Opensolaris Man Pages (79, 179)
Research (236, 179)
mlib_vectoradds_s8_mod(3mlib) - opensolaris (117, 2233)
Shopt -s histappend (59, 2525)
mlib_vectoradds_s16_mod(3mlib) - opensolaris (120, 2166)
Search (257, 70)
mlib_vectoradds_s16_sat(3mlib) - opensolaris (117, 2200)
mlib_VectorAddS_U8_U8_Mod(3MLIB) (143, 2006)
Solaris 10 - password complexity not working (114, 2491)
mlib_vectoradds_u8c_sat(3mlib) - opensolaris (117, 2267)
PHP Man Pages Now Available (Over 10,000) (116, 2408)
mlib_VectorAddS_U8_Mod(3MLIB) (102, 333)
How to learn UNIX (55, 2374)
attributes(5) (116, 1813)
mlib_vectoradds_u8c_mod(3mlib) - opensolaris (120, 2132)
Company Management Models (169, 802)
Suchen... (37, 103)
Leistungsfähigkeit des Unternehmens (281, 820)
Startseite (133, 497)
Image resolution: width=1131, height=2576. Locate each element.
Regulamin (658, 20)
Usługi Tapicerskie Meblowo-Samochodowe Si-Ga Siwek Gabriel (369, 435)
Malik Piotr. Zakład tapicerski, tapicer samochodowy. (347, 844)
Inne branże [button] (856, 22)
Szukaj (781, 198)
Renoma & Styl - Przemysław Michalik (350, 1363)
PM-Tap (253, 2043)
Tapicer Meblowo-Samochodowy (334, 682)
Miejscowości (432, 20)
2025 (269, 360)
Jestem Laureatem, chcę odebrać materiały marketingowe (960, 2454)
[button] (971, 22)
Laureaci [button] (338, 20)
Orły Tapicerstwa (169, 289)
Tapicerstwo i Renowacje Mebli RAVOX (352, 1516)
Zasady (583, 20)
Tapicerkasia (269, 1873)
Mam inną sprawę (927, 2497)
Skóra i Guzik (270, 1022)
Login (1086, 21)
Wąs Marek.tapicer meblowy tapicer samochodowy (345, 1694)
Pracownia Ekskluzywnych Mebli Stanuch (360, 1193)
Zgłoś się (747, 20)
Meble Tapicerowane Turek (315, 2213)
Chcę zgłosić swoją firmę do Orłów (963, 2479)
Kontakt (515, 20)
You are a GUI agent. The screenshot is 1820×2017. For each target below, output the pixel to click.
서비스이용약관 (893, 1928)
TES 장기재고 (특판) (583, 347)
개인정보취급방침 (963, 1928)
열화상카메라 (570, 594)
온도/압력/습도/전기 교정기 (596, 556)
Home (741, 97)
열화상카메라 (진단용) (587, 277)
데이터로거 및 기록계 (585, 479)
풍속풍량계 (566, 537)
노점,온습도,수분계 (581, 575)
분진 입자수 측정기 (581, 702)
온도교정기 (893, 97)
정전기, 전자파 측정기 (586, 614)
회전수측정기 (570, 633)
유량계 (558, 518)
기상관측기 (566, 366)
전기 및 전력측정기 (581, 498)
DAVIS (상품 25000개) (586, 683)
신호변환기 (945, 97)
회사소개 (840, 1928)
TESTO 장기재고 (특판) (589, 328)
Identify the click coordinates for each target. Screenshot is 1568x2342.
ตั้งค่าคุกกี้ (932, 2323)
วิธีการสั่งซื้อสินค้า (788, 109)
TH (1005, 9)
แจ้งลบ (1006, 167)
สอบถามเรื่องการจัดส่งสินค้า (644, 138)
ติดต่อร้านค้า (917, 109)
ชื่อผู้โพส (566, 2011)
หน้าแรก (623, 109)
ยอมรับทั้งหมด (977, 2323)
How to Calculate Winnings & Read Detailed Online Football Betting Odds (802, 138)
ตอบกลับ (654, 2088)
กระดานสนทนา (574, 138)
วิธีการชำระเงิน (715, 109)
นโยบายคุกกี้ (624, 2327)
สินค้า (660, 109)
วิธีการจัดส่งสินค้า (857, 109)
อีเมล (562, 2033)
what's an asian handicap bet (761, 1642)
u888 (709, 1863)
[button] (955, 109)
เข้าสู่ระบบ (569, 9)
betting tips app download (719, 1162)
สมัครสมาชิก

DESCRIPTION OF THE TASK:
The answer is the line holding "신호변환기 (945, 97)" and all the lines after it through the end of the records, repeated exactly.

WRITTEN SOLUTION:
신호변환기 (945, 97)
회사소개 (840, 1928)
TESTO 장기재고 (특판) (589, 328)
Identify the click coordinates for each target. Screenshot is 1568x2342.
ตั้งค่าคุกกี้ (932, 2323)
วิธีการสั่งซื้อสินค้า (788, 109)
TH (1005, 9)
แจ้งลบ (1006, 167)
สอบถามเรื่องการจัดส่งสินค้า (644, 138)
ติดต่อร้านค้า (917, 109)
ชื่อผู้โพส (566, 2011)
หน้าแรก (623, 109)
ยอมรับทั้งหมด (977, 2323)
How to Calculate Winnings & Read Detailed Online Football Betting Odds (802, 138)
ตอบกลับ (654, 2088)
กระดานสนทนา (574, 138)
วิธีการชำระเงิน (715, 109)
นโยบายคุกกี้ (624, 2327)
สินค้า (660, 109)
วิธีการจัดส่งสินค้า (857, 109)
อีเมล (562, 2033)
what's an asian handicap bet (761, 1642)
u888 (709, 1863)
[button] (955, 109)
เข้าสู่ระบบ (569, 9)
betting tips app download (719, 1162)
สมัครสมาชิก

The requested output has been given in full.